# Ride Kink 155



## baldylox (Dec 27, 2007)

Great board, flexes like a mother and has great pop. Doesn't shake at high speed either.


----------



## KIRKWOOD-$LUT (Dec 16, 2006)

one of rides best boards for years


----------



## Guest (Dec 28, 2007)

yeah rides are very flexible but too flexable for me. If u want to do manuals to showoff to the girls get a ride for sure


----------



## Guest (Dec 29, 2007)

which is more flexible, burton blunt or this?


----------



## Guest (Dec 29, 2007)

handlez said:


> which is more flexible, burton blunt or this?


both burtons i rode before were stiff and heavy as balls. rides are like noodles, but i have not riden the burton blunt before


----------



## baldylox (Dec 27, 2007)

KIRKWOOD-$LUT said:


> one of rides best boards for years


yea, it's def. my fav board yet. i'm comin from a sims impulse 155 and before that a burton floater 159 which was awesome in pow but chatters like a mofo on the hardpack at speed.


----------



## Guest (Jan 3, 2008)

handlez said:


> which is more flexible, burton blunt or this?


my kink is more flexible than my blunt; neither board has super pop though. if you want something really flexible, look at K2 WWW, Atomic Hatchet and Rome Artifact.
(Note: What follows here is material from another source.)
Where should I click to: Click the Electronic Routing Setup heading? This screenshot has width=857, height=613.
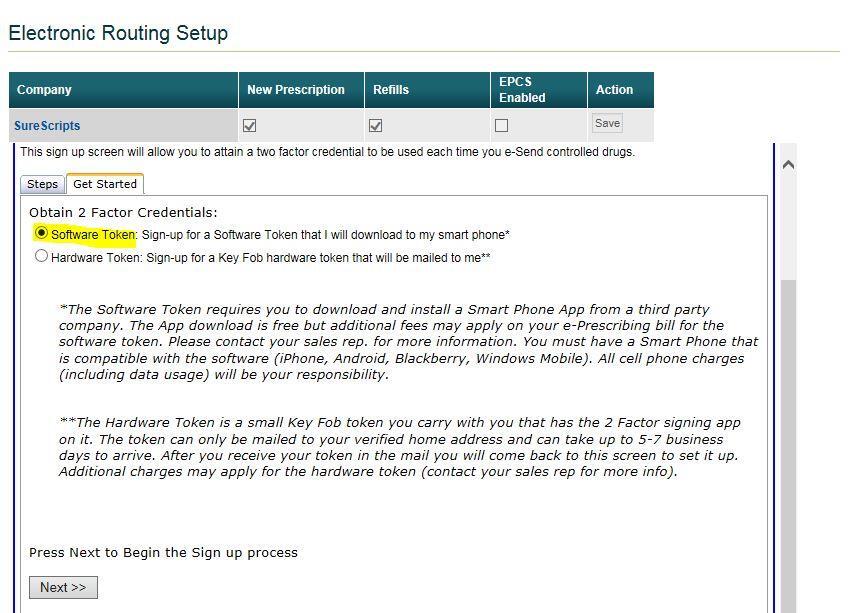point(118,33)
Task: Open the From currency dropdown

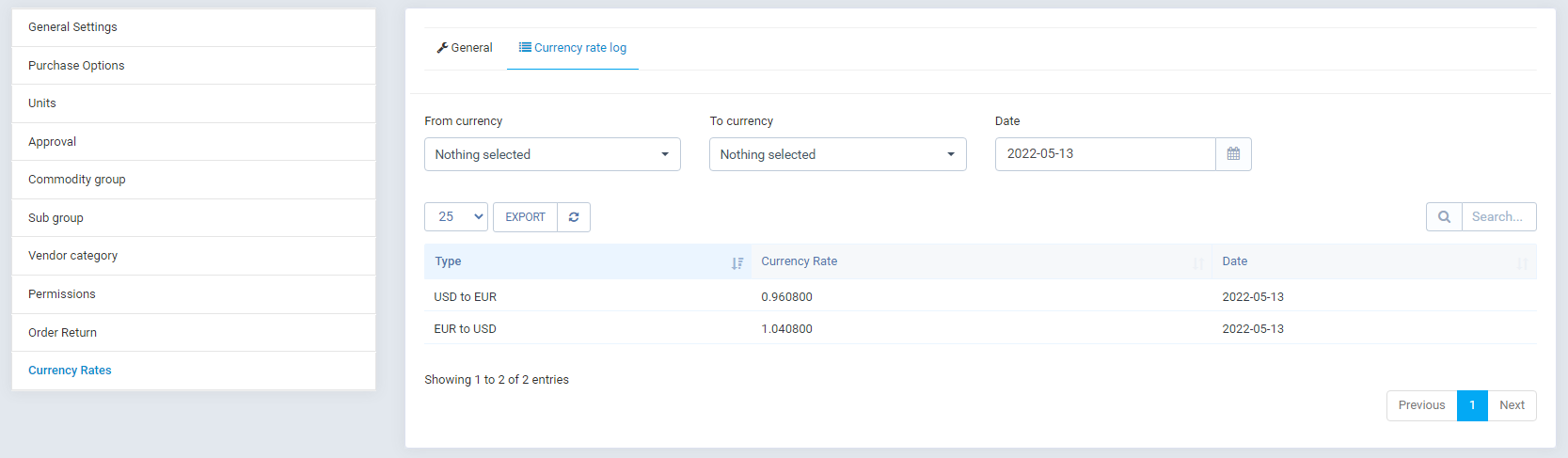Action: click(552, 154)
PS Forgot about bronze edges on this year's Artifact so that makes it a specialty board which may not suit some people.


----------



## baldylox (Dec 27, 2007)

johan said:


> my kink is more flexible than my blunt; neither board has super pop though. if you want something really flexible, look at K2 WWW, Atomic Hatchet and Rome Artifact.


just out of curiosity what stance width do you ride on yours? im pulled all the way in.


----------



## Guest (Jan 3, 2008)

centered stance at 21.5" width (my kink is a 152).


----------



## Guest (Jan 4, 2008)

*?*

Sounds like your talking about the Ride DH....the kink is to flexible to give you great pop...its too soft



cifex said:


> Great board, flexes like a mother and has great pop. Doesn't shake at high speed either.


----------



## lisevolution (Sep 20, 2007)

not all rides are noodles... trust me get on a Timeless and then say all rides are noodles! 

That's like saying all Romes are noodles because the artifact and machine are


----------



## baldylox (Dec 27, 2007)

Jib*stick said:


> Sounds like your talking about the Ride DH....the kink is to flexible to give you great pop...its too soft


your right.....

"great", compared to boards I have ridden that were comparably flexible.................everything is relative

have not had the pleasure to ride the DH, maybe i'll demo it one of these days


----------